## Passage given
========
I've investigated Warren's permutation problem in several different guises. I studied how to implement arbitrary permutations in APL using the APL transpose & restructure operations. If we have an n-dimensional array in APL, transpose can exchange indices; if we have a vector in APL, restructure can give it a new interpretation as an n-dimensional array. I also studied how to implement arbitrary permutations on the top k elements of a stack (in a stack machine). And then there's also Warren's bit-permutation problem. The basic problem in all of these permutation problems is straight-forward information theory: how many bits does it take to specify which permutation you're talking about in the first place. If all permutations are equally likely than we have log(n!) ~ O(n*log(n)) bits. So even if you wanted to specify an arbitrary permutation of the 64 bits in a 64-bit word, you would need 296 bits (= log2(64!)). At 10:33 AM 6/8/2012, Warren Smith wrote:
It is not so easy to permute bits, actually.
Say you have a W-bit word (W=64?). You want to permute the lower-significance K bits in some arbitrary known manner. How do you do it? Here is one way:
Step 1: multiply by 100001000010000... where the period is K. Carryless or regular multiply both work here and below.
Step 2: AND with some magic bit mask with one 1-bit per K-chunk chosen to get exactly one copy of each original bit, one per chunk, ordered in arbitrary known order.
Step 3: multiply by the correct magic sparse-1's number so that the correct permuted K bits magically appear in the most-signif K bits of the product word. It is possible here that if you are using regular (not carryless) multiply, you will need about log(K) buffer bits between the top K bits used for output, and the bottom K*K bits used for input.
Step 4: shift right by W-K+BuffSize hops to reposition in original K bit locations.
This works if BuffSize+K*K<=W, so if W=64 we can permute 8 bits with carryless, and maybe somewhat fewer with regular, multiply.
That sucks. I mean, to permute 8 bits I could've just used a 256-byte lookup table.
Looking in the FxtBook, http://www.jjj.de/fxt/fxtbook.pdf section 1.29 fails to answer the question though it does suggest future machine instructions that would.
========
## Task details
Extract the passage of the bit-permutation thread between "Step 2: AND" and "with regular, multiply.", inclusive, copying it word for word.
========
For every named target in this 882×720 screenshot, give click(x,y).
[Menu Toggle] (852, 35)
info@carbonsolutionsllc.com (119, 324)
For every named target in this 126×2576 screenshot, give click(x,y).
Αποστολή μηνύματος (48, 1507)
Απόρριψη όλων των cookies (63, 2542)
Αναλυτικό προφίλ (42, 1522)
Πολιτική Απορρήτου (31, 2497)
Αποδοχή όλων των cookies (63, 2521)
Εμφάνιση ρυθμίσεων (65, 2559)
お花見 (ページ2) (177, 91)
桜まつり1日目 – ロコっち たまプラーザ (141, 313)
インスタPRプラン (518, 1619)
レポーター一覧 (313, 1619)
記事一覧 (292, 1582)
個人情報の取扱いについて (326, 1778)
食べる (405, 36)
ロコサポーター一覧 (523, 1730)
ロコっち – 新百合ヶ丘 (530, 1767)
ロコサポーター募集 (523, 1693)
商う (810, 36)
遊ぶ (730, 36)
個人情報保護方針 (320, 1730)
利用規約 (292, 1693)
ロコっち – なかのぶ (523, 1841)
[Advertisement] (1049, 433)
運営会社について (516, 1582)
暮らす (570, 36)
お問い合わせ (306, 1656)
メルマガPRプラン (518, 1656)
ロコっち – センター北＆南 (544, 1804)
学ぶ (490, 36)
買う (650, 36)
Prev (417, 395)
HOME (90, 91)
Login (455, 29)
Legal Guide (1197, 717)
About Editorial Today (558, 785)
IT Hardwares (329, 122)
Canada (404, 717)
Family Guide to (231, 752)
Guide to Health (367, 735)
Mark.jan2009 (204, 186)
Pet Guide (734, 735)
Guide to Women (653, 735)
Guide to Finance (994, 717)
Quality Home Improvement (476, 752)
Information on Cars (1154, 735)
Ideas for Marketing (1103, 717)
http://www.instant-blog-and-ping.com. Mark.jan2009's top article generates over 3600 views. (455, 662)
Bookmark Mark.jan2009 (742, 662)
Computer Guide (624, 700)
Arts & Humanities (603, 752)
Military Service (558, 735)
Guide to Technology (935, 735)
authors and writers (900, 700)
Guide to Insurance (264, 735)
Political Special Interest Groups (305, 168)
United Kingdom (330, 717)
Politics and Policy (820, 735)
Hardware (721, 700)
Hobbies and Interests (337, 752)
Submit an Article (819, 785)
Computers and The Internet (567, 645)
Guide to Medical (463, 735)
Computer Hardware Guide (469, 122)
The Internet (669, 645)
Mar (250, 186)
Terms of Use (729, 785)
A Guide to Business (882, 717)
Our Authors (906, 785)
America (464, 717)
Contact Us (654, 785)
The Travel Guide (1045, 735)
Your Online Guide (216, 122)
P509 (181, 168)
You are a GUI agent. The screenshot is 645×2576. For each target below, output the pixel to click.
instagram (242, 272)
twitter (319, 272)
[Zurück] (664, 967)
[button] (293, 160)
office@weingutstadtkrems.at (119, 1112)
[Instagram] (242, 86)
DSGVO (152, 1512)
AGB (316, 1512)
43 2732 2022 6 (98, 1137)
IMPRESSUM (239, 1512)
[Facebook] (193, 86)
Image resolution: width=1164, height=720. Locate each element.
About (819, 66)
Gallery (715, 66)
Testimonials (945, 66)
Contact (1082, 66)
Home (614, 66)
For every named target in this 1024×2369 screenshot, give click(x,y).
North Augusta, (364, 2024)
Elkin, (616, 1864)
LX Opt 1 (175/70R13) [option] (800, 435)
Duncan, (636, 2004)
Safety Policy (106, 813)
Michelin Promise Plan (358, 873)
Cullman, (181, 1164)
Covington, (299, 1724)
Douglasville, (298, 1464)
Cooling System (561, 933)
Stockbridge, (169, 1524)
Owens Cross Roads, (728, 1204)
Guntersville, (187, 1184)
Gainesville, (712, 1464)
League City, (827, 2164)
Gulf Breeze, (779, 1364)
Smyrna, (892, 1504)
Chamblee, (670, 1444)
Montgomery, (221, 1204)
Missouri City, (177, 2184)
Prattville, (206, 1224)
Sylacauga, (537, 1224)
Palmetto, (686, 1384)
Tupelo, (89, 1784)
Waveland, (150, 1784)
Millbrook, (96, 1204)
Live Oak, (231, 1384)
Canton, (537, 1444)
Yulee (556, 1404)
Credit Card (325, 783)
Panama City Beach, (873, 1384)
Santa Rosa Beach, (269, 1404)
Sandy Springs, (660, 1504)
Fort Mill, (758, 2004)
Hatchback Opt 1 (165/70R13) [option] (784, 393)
========
## Result of this exercise
Step 2: AND with some magic bit mask with one 1-bit per K-chunk chosen to get exactly one copy of each original bit, one per chunk, ordered in arbitrary known order.
Step 3: multiply by the correct magic sparse-1's number so that the correct permuted K bits magically appear in the most-signif K bits of the product word. It is possible here that if you are using regular (not carryless) multiply, you will need about log(K) buffer bits between the top K bits used for output, and the bottom K*K bits used for input.
Step 4: shift right by W-K+BuffSize hops to reposition in original K bit locations.
This works if BuffSize+K*K<=W, so if W=64 we can permute 8 bits with carryless, and maybe somewhat fewer with regular, multiply.